1.7x more defects in AI-generated code compared to human-written code. CodeRabbit's analysis of 470 open-source PRs found that AI-authored code averaged 10.83 issues per PR, compared with 6.45 for human-only code.
Pull requests are 18% larger when developers use AI coding assistants, according to a Jellyfish study tracking millions of PRs across 500+ companies.
Delivery stability decreases measurably with AI adoption. Google's DORA 2024 report found that a 25% increase in AI adoption was associated with a 7.2% decrease in delivery stability, and its 2025 follow-up confirmed the trend hasn't reversed.

These numbers paint a grim picture. If you stopped reading here, you would conclude that AI coding assistants make things worse, not better.

The "But" That Changes Everything

Here is the critical detail that most coverage of these statistics omits: these numbers come from teams using AI tools without proper configuration.

No project-level instructions. No verification workflows. No constraints on what the AI should or should not do.
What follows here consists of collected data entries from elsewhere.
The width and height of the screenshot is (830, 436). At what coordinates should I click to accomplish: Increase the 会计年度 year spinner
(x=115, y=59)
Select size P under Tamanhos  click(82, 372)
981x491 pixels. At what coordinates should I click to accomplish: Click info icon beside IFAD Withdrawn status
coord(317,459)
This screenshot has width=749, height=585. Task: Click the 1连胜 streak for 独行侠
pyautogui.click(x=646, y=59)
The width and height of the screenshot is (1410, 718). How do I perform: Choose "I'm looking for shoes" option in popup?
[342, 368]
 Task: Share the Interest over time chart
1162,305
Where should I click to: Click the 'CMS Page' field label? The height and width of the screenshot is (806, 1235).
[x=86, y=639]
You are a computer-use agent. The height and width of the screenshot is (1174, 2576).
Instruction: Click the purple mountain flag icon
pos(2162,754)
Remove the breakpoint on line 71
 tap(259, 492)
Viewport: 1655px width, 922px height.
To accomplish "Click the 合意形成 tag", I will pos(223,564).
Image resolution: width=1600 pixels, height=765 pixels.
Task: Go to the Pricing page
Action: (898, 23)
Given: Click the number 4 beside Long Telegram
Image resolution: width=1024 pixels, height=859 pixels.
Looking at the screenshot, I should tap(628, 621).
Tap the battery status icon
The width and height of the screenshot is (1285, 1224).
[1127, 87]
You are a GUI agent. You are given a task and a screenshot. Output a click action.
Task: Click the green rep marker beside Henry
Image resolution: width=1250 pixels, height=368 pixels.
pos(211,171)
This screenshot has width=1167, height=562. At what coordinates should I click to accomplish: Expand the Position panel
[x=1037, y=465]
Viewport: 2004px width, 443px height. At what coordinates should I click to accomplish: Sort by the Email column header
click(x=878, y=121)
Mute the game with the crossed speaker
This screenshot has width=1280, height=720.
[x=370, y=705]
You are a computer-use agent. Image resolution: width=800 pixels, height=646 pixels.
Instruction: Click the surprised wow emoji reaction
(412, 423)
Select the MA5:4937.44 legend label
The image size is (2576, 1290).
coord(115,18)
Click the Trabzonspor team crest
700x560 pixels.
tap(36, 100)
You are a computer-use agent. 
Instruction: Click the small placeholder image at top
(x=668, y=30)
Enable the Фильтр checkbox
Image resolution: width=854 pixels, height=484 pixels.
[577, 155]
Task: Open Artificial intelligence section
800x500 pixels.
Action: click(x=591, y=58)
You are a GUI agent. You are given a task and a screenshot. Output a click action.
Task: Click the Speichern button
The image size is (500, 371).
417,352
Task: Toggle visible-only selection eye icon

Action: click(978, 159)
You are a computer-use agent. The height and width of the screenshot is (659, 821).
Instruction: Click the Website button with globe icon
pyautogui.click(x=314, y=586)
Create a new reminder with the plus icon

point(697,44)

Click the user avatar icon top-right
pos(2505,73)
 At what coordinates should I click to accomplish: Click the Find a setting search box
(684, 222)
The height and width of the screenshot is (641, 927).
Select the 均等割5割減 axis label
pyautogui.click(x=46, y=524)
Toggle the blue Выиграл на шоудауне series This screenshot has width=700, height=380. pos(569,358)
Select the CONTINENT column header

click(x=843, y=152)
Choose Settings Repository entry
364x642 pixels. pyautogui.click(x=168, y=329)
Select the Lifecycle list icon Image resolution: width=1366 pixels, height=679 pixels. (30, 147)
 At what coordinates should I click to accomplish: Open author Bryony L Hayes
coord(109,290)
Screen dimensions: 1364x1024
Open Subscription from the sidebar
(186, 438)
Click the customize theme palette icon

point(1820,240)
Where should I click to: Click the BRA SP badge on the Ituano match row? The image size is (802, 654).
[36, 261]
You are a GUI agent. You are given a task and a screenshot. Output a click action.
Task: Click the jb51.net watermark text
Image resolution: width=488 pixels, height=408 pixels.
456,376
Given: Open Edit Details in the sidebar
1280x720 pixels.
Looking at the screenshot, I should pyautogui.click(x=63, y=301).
No structured review process for AI-generated output.

In other words, these teams gave an eager but inexperienced assistant the keys to the codebase and said, "Go.” No onboarding, no guardrails, no code review process adapted for AI output.

That is the environment that produces a 1.7x defect rate. That is the environment where incidents spike. And that was, honestly, the environment we were operating in when the Mathi Problem happened.

The question is not "should we use AI for coding?", that ship has sailed. The question is: how do we configure the environment so AI-generated code meets the same standards as human-written code?

The Root Cause

During our IA Level Up training program, we landed on a mental model that reframed everything:

Think of AI as a junior developer, fast, capable, and without judgment.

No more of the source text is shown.